As already explained above, we can simply take the inverse matrix of the DFT to get back to the time domain. Using the non-normalized DFT (which is the default DFT) the lack of orthonormality first looks like an issue because we cannot simply use \(R^T=R^{-1}\). But we can use a little trick and factor out a \(\sqrt{N}\) and make it normal. Starting with the DFT as a matrix representation: $$ \begin{pmatrix} X(0) \\ X(1) \\ .. \end{pmatrix} = \begin{pmatrix} e^{-i\frac{2\pi}{N}(0 \cdot 0)} & e^{-i\frac{2\pi}{N}(0 \cdot 1)} & ...\\ e^{-i\frac{2\pi}{N}(0 \cdot 1)} & e^{-i\frac{2\pi}{N}(1 \cdot 1)} & ...\\ ... & ... & ...\\ \end{pmatrix} \cdot \begin{pmatrix} x(0) \\ x(1) \\ ... \end{pmatrix} $$ We can factor out a \(\sqrt{N}\): $$ \begin{pmatrix} X(0) \\ X(1) \\ .. \end{pmatrix} = \sqrt{N} \begin{pmatrix} \frac{1}{\sqrt{N}} e^{-i\frac{2\pi}{N}(0 \cdot 0)} & \frac{1}{\sqrt{N}} e^{-i\frac{2\pi}{N}(0 \cdot 1)} & ...\\ \frac{1}{\sqrt{N}} e^{-i\frac{2\pi}{N}(0 \cdot 1)} & \frac{1}{\sqrt{N}} e^{-i\frac{2\pi}{N}(1 \cdot 1)} & ...\\ ... & ... & ...\\ \end{pmatrix} \cdot \begin{pmatrix} x(0) \\ x(1) \\ ... \end{pmatrix} $$ Now the matrix is orthonormal, so we can use the relation \(R^T = R^{-1}\) to obtain: $$ \frac{1}{N} \begin{pmatrix} e^{+i\frac{2\pi}{N}(0 \cdot 0)} & e^{+i\frac{2\pi}{N}(1 \cdot 0)} & ...\\ e^{+i\frac{2\pi}{N}(1 \cdot 0)} & e^{+i\frac{2\pi}{N}(1 \cdot 1)} & ...\\ ... & ... & ...\\ \end{pmatrix} \cdot \begin{pmatrix} X(0) \\ X(1) \\ .. \end{pmatrix} = \begin{pmatrix} x(0) \\ x(1) \\ ... \end{pmatrix} $$ This leads to the following definition of the inverse DFT: $$ x(k)= \frac{1}{N} \sum_{n=0}^{N-1} X(n) \cdot e^{+i\frac{2\pi}{N}kn} $$ This definition of the inverse DFT is actually quite similar to the DFT. We just have to change the sign of the exponent and divide by \(N\).
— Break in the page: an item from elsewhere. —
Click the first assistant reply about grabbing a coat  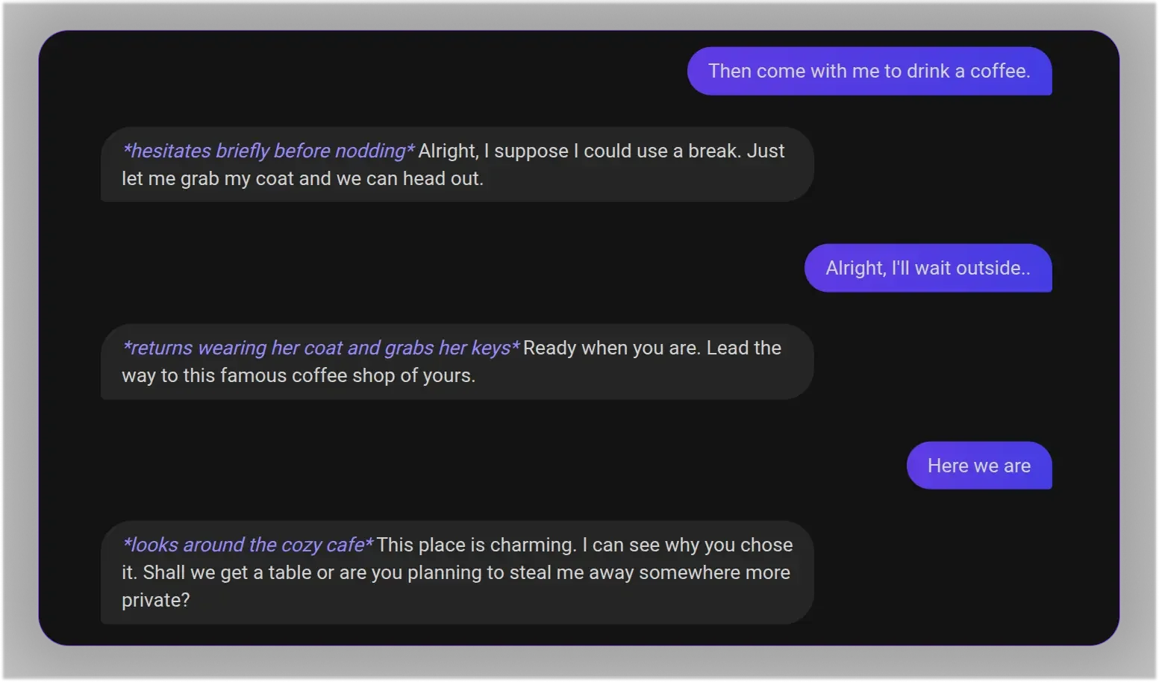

At this point, we covered the definition of the DFT, how it can be interpreted as an n-dimensional complex rotation , and how the inverse DFT can be derived using this interpretation. But we haven't covered yet what we actually gain from the DFT. Because why do we actually do this?
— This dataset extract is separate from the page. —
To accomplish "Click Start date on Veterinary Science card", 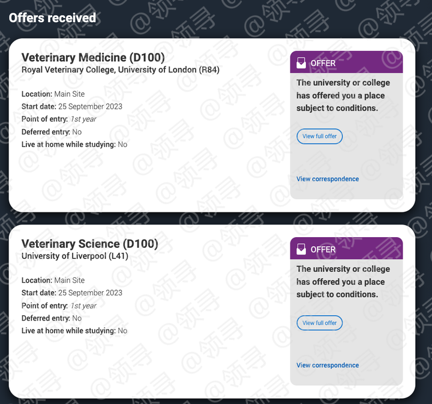I will pos(71,293).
The next section will hopefully answer this question as we explore why the DFT lets us "see" frequencies in signals.

The DFT as a basis

In this section, we show that the complex exponential function as it is used by the DFT can be regarded as a basis. This means we can reconstruct any signal by adding and scaling the complex exponential function. It is therefore some kind of mathematical atom or lego brick. Just by combining them in the right way, we can build arbitrary structures. To get an understanding of this, we will now look at the inverse DFT and its components and rearrange it as follows: $$ \frac{1}{N} \begin{pmatrix} \color{red}{e^{+i\frac{2\pi}{N}(0 \cdot 0)}} & \color{blue}{e^{+i\frac{2\pi}{N}(1 \cdot 0)}} & ...\\ \color{red}{e^{+i\frac{2\pi}{N}(1 \cdot 0)}} & \color{blue}{e^{+i\frac{2\pi}{N}(1 \cdot 1)}} & ...\\ \color{red}{...} & \color{blue}{...} & ...\\ \end{pmatrix} \cdot \begin{pmatrix} \color{red}{X(0)} \\ \color{blue}{X(1)} \\ .. \end{pmatrix} $$ $$ = \frac{1}{N} \cdot \color{red}{ X(0) \cdot \begin{pmatrix} e^{+i\frac{2\pi}{N}(0 \cdot 0)} \\ e^{+i\frac{2\pi}{N}(1 \cdot 0)} \\ ... \end{pmatrix}} + \frac{1}{N} \cdot \color{blue}{ X(1) \cdot \begin{pmatrix} e^{+i\frac{2\pi}{N}(1 \cdot 0)} \\ e^{+i\frac{2\pi}{N}(1 \cdot 1)} \\ ... \end{pmatrix}} + ... = \begin{pmatrix} x(0) \\ x(1) \\ ... \end{pmatrix} $$ As you can see, the DFT coefficients \(X(0), X(1), ... \) basically scale the vectors, which are the columns of the inverse DFT matrix.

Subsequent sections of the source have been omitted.